▶ ASSIGNMENT:
Your task is to give the number of lines in the listing that include "width", and nothing else.

BEGIN SOURCE RECORDS

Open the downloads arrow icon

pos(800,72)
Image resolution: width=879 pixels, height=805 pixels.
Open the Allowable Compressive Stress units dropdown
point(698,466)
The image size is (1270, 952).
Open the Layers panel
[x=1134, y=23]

END SOURCE RECORDS
BEGIN SOURCE RECORDS

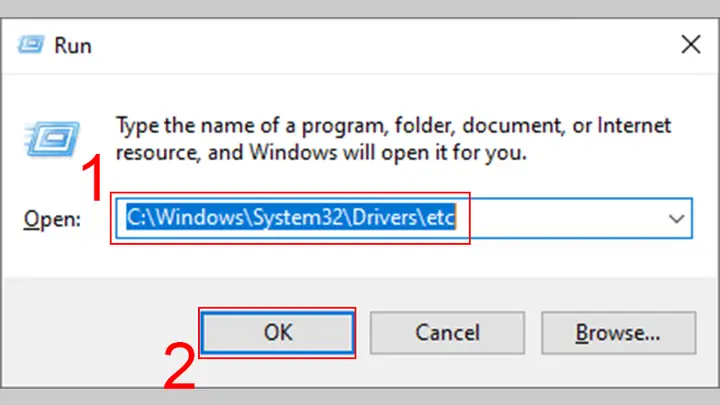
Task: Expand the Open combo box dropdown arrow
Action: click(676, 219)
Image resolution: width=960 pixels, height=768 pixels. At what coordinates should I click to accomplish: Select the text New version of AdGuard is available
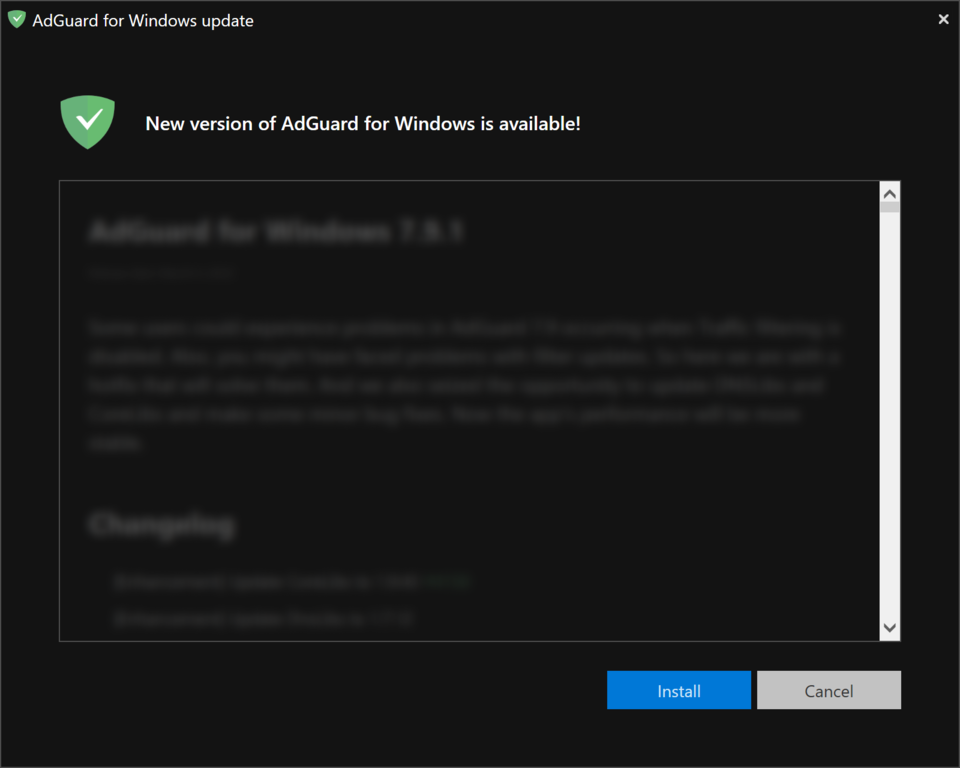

END SOURCE RECORDS

▶ RESPONSE TO THIS EXERCISE:
2